CTIA and the wireless industry vehemently oppose prisoners having access to contraband phones, but we support legal – and proven – technologies such as cell detection and managed access.
- The Use of Signal Jamming Equipment Can – and Has – Caused Harmful Interference to Wireless Service for Public Safety First Responders, Wireless Carriers & Customers. The use of illegal devices – specifically wireless jammers – should remain contraband since we have seen numerous examples of interference around the world and in the U.S. In Brazil, a jamming device in a prison knocked out wireless service to 200,000 nearby residents. In India, a jammer at a prison disrupted service to people living within a five kilometer radius.
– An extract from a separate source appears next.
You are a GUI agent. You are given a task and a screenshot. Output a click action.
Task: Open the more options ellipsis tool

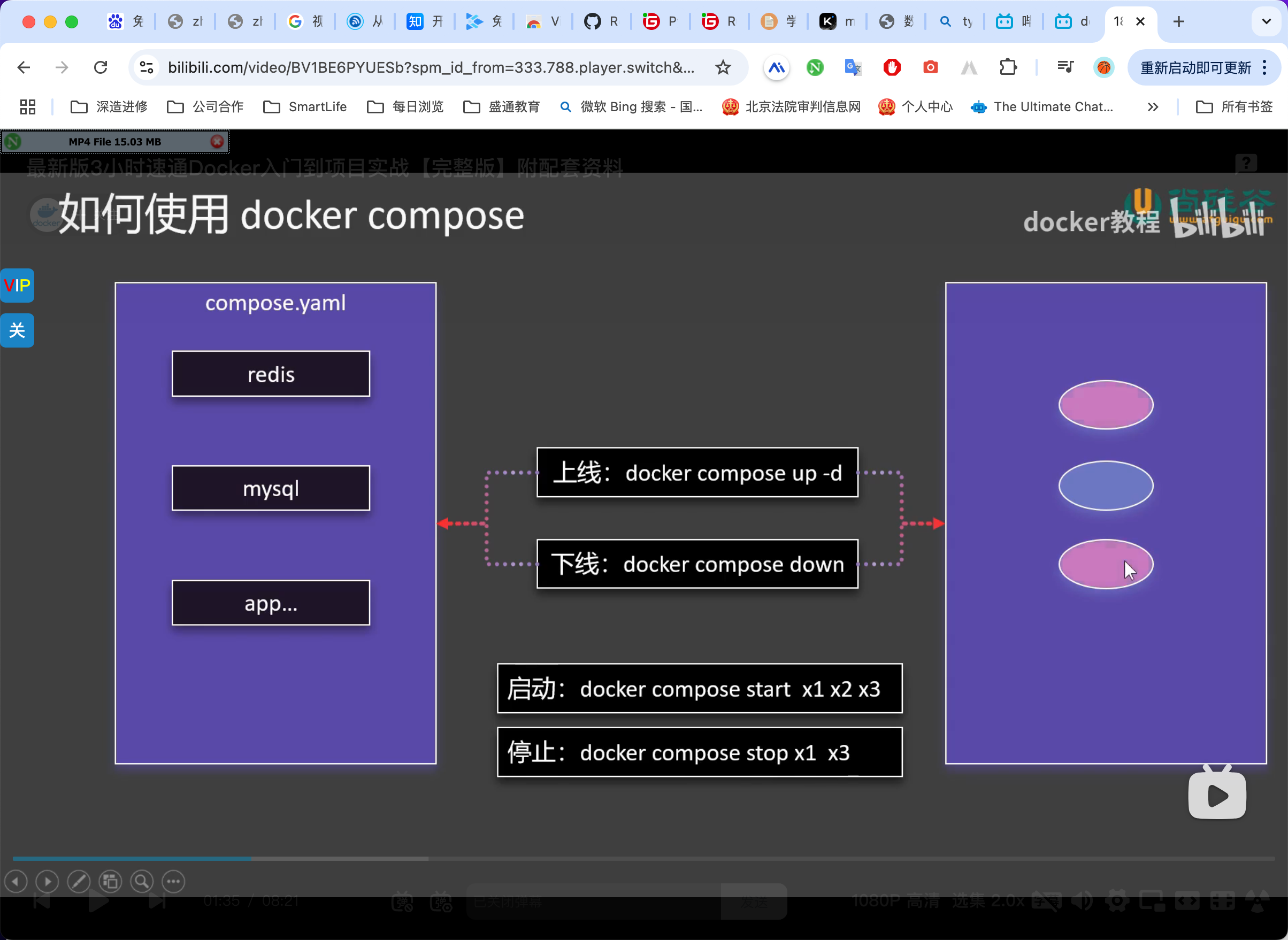tap(173, 882)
In May 2010 in downtown Philadelphia, Pennsylvania, a single jamming device in a residential apartment caused major disruptions for the Coast Guard, the FCC, the National Communications System and commercial wireless providers. Effects from this single jammer extended more than a mile from the apartment and disrupted signals throughout the area. These included problems with GPS equipment and navigation aids (including those used by the Coast Guard and potentially the FAA) and timing synchronization based on GPS at wireless base stations were disrupted. Numerous CMRS base station sites were unable to make voice and data communications work, which meant excessive blocked and dropped calls. Wireless providers and first responders that were relying on GPS for 911 calls’ location information were adversely affected. While the FCC was able to confiscate the jammer, this incident highlights an issue of critical importance to both the wireless industry and the federal government: the use of wireless jammers and the devastating impact on commercial and public safety wireless services cannot and should not be tolerated. As American consumers and public safety officials increasingly rely on wireless communications, the ability of wireless networks to operate without harmful interference becomes even more vital. Wireless jammers represent a major threat to wireless networks and everyone else who relies on wireless communications.
- Lawful Cellphone Detection Systems, Managed Access and Other Technologies are Superior Solutions to Signal Jamming Equipment. Like a scalpel, lawful cell phone detection technologies provide prison officials and law enforcement the opportunity to identify the location of a contraband cell phone, track its use, retrieve the device and prosecute those in possession. Cell phone detection technology also can be used to identify how – and by whom – these contraband devices are being smuggled into facilities. In addition, managed access systems allow corrections officials to prevent inmates from accessing carrier networks without impacting service for legitimate wireless users. Detection devices and managed access solutions don't block legal wireless subscribers or public safety officials from using their devices. Such technologies are cost-effective alternatives to jamming that can be – and are being – deployed today.
- Improved Deterrence is Key to Stopping the Supply of Contraband Wireless Devices. Increasing the penalties against those smuggling wireless devices for a profit is an important step to help halt the supply of contraband mobile devices. State laws should make it absolutely clear that providing a wireless phone to an inmate, or the possession of a phone by an inmate, is an offense that will be dealt with severe punishment and hefty penalties.